En 2012, j’avais viré en tête du 1er tour. Dans cette circonscription particulièrement marquée à droite, où François Hollande n’avait obtenu que 43% des voix, nous n’avions perdu l’élection qu’à quelques centaines de suffrages, à la surprise générale. Depuis, sur ce territoire, la droite comme la gauche n’ont cessé de perdre des voix et l’extrême droite d’en gagner. 

En 2017, nous avons une responsabilité : faire vivre nos idéaux

Pour cela, nous devons nous donner les moyens de la victoire. Pourtant, je constate que les candidatures de gauche se multiplient : hormis la mienne, étiquetée Parti socialiste, le Parti communiste, le Parti de gauche, le Parti radical de gauche et une candidate sans étiquette se sont déjà déclaré·e·s. EELV ne saurait tarder. Quant aux soutiens d’Emmanuel Macron, j’entends dire qu’ils auraient plusieurs candidat·e·s potentiel·le·s.

Il est temps de savoir ce que nous voulons vraiment : rester sur les méthodes du passé qui ont fait tant de mal à la gauche en nous tournant le dos les uns les autres, sans discussion possible parce qu’il s’agit d’une élection nationale et que « ce sont les partis qui décident, nous, localement on est désolés mais on ne peut rien faire » ou bien changer notre regard. Nous voir. Discuter. Mettre en balance ce qui nous rassemble sur ce territoire par rapport à ce qui nous divise. Et faire en sorte de ne pas apporter l’élection sur un plateau à la droite ou à l’extrême droite. Ne nous berçons pas d’illusions : dans cette configuration de candidatures multiples, la gauche sera atomisée dès le premier tour. 

Derrière ces candidatures se cache parfois la volonté de voir disparaitre le Parti socialiste. Alors qu’en réalité nous construisons notre disparition collective. La disparition de la gauche. De nos idéaux, de nos valeurs, de nos combats, de ceux de nos anciens. Nous avons oublié pourquoi nous faisons de la politique. Nous préférons voir gagner ceux qui portent des idées qui vont à l’encontre des nôtres, voire même des idées qui nous répugnent, seulement parce que nous sommes incapables de voir que nos convergences sont plus fortes que nos divergences.
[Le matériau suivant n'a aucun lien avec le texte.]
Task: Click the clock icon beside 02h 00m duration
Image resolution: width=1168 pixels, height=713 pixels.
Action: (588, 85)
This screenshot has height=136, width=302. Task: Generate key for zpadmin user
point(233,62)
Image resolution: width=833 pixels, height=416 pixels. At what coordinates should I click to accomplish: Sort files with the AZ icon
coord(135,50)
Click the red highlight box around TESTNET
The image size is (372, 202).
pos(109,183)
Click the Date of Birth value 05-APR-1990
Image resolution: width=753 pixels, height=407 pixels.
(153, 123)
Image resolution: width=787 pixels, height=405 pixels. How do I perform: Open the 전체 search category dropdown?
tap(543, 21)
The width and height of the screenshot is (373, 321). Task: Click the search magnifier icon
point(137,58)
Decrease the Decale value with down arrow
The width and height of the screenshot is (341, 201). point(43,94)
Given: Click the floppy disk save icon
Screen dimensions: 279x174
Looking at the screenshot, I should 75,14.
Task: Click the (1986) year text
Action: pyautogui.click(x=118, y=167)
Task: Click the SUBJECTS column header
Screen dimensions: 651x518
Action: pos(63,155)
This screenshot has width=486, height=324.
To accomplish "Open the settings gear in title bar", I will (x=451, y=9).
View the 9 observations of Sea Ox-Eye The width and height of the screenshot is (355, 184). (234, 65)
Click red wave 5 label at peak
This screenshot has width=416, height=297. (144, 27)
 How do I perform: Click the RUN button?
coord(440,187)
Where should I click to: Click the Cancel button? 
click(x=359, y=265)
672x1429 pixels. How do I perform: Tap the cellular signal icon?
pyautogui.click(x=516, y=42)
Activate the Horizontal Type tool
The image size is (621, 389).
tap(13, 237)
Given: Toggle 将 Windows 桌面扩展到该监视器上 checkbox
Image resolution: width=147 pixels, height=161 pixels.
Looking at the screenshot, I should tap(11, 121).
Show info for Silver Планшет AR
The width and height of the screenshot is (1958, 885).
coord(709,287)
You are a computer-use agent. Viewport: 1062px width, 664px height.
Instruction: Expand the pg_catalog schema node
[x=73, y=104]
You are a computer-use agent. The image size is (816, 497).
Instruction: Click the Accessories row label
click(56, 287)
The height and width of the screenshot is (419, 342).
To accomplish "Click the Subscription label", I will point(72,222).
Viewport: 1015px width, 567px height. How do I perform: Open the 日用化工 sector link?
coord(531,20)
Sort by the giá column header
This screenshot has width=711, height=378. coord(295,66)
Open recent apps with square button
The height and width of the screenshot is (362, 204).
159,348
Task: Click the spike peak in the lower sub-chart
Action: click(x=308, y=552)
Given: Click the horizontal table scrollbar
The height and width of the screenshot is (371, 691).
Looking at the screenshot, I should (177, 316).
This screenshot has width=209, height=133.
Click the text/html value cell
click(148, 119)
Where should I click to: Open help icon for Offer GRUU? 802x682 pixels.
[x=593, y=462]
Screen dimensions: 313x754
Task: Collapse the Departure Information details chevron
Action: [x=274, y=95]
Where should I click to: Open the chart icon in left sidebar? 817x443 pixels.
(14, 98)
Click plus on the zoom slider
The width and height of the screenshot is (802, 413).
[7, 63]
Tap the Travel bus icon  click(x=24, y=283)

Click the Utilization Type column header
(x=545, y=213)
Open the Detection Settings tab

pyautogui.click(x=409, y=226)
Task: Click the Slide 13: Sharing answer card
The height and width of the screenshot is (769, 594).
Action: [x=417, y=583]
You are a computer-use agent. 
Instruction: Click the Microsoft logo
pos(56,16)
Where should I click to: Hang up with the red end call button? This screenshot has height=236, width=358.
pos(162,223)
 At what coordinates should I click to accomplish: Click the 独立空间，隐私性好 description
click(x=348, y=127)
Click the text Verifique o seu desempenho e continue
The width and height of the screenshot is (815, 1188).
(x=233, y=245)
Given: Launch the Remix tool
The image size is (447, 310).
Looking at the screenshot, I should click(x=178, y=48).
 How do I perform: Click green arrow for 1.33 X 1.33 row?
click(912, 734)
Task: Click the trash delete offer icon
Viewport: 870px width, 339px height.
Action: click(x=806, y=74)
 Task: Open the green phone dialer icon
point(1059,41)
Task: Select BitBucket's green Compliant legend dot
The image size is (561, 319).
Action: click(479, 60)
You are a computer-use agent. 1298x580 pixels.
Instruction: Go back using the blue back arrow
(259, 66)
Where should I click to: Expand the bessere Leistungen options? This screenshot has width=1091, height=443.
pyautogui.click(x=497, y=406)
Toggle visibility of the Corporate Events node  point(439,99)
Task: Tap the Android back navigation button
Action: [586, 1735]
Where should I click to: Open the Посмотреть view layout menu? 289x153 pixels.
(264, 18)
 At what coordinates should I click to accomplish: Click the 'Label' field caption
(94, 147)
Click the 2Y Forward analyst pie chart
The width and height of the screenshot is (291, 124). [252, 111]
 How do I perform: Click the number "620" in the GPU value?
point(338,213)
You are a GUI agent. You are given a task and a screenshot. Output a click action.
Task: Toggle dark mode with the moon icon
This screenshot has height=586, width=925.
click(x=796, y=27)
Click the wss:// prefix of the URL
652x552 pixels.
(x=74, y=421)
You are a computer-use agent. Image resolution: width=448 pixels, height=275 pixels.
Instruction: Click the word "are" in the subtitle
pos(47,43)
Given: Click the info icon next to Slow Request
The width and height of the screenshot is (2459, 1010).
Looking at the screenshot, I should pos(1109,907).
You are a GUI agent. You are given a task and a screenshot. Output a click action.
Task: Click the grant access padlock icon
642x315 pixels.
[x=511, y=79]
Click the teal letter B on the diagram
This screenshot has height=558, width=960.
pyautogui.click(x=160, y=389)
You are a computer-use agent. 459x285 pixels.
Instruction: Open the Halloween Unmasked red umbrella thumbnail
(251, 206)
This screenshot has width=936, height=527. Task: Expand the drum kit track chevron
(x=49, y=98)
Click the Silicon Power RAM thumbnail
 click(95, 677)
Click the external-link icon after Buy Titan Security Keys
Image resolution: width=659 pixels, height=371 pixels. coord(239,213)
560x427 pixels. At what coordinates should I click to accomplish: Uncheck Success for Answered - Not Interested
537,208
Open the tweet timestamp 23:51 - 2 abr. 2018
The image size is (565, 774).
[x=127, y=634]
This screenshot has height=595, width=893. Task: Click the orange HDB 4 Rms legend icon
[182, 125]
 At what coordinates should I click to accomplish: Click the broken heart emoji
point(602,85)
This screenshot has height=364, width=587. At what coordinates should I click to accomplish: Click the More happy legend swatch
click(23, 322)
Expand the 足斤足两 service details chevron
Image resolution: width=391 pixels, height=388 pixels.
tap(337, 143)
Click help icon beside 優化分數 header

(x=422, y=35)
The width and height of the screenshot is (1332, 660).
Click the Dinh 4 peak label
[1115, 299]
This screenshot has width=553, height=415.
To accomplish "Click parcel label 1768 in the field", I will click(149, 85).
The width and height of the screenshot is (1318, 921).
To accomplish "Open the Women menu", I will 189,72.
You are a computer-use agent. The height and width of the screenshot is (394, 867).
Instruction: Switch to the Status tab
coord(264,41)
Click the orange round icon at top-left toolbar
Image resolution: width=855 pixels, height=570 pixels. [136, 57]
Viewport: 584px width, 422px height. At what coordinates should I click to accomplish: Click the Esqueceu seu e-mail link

Comment pouvons-nous donner envie aux gens de gauche de voter si nous ne sommes pas capables de nous montrer responsables vis-à-vis d’eux ? 

En nous divisant, nous nous perdons nous-mêmes

Face à ce constat, j’en appelle solennellement à une réunion de l’ensemble des partis, courants, personnes et personnalités concernés. Ensemble, mettons sur la table ce que nous voulons vraiment. Ensemble construisons nos candidatures, dans le respect de chaque tendance, de chaque parti, mais sans oublier le principal : mieux vaut gagner ensemble que de tout perdre seul.